The Art of Artlessness
Because the latest self-help trend is any foreign word you can think of
When I was a psychology student, I’d often joke about getting a doctorate purely to publish my magnum opus Lovemology—the world’s worst self-help book. I’d be competing with The Secret (the art of scrunching up your face and wishing really, really hard), but I was confident I could pull it off.
Although suitably bland and vapid, Lovemology was only a working title. For example, what if I were to riff off the popular career guidebook What Colour is Your Parachute? with the likes of What Colour is Your Lovechute? (And if that sounds wrong, then I don’t wanna be right!)
Whatever I was to call it, Lovemology would be full of woeful relationship advice from first to last page. The blurb too. Despite its unsophisticated and sophistic content, not to mention, the lack of any supporting empirical evidence, the cover would display “PhD” after my name in big, glossy, authoritative letters.
But this was all a while ago; I’ve since decided I don’t fancy academia. Moreover, the self-help genre has moved on. While gurus used to borrow credibility from the three little letters after their name, nowadays, one needs the backing of an exotic-sounding foreign word.
Any foreign word, whatsoever. Wabi-sabi, Friluftsliv, Sisu, Ubuntu, Gigil, Kintsugi, Fika—gesundheit!
Move over Ikigai (the Japanese method of finding your purpose), Hygge (the Danish secret to happiness), and Lagom (the Swedes’ way of living a balanced life) because there’s a new gimmick in town. I propose that the next self-help sensation to hit the shelves (and saturation point) should be centred on—drum roll—sprezzatura.
That is, the art of studied carelessness. The way of artful artlessness.
It has a nice ring to it, don’t you think? A “dz” sandwiched by two rolling “r”s lends it a certain panache. It’s primarily an art term: think paintings with ladies in loose-limbed repose, their hair in artful disarray, and robes falling aside to bare a single breast. (Or as you like to call it, Dear Reader, greeting the dishwasher repairman.)
The Italians have given us—Wikipedia tells me—amongst other things: the ‘first proper internal combustion engine,’ the arch, the mechanical pencil, the Botanical Garden, the moon boot, the nuclear reactor, perspective, the pistol, the radio, the science academy, public toilets* and, of course, the art of affected nonchalance.
Sprezzatura—as likely to be the key to happiness as any other supposedly untranslatable foreign word.
How does one incorporate the ways of sprezzatura into everyday life? Before sprezzatura can manifest in your mindset—let it find a home in your body. First, let’s practice your rolling shrug. Let the weight of everyday worries roll off your shoulders like water off a duck’s back. Perfect.

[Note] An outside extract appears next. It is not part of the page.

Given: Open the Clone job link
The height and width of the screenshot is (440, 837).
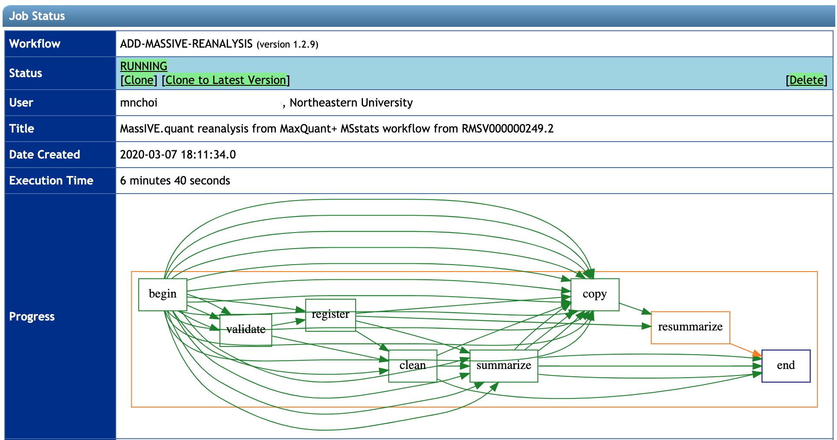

Now, lean against a wall, cross your legs at the ankles, and dig your hands into the pockets of your ‘just thrown together’ perfectly balanced outfit. Alternatively, drape yourself dramatically over a chaise longue. However you choose to strike a pose, be sure to undo the first few buttons of your shirt and rake a hand through your hair while you’re at it. But remember, sprezzatura is a way of life, not just a fashion choice.
Let sprezzatura into your home. Forget all notions of decluttering a la Marie Kondo** or embracing Scandinavian minimalism, instead spend hours tweaking knickknacks on your mantel to sit at perfectly irreverent, jaunty angles. Dedicate each and every morning to arranging the throw pillows on your bed using a steel square and the principles of the golden ratio (yet another thing we owe to the Italians).
The last step: sprezzatura of the spirit—only, is there such a thing? Studied carelessness is an oxymoron. Careless but not carefree. A living paradox of conscious unconcern and effortful effortlessness.
Adopt a languorous slow blink as you watch Rome burn, all the while screaming on the inside because you think you might have left the iron on. (Not that you’d even go to the trouble of getting the wrinkles out of your chinos; imperfection is so very ‘in’.)
In short, feel free to remain your neurotic, chaotic self underneath your carefully cultivated veneer of easy, breezy nonchalance.
Perhaps I’ll call this book The Art of Not Giving a Stuff. (Let’s hope I don’t get sued.)
*Prior to that people “simply relieved themselves wherever they stood, and vanished the evidence”.
*Did anyone else try Kondo’s ‘spark joy’ method and then have to fish all of their very necessary (if not heart-palpitatingly joyful) socks out of the bin?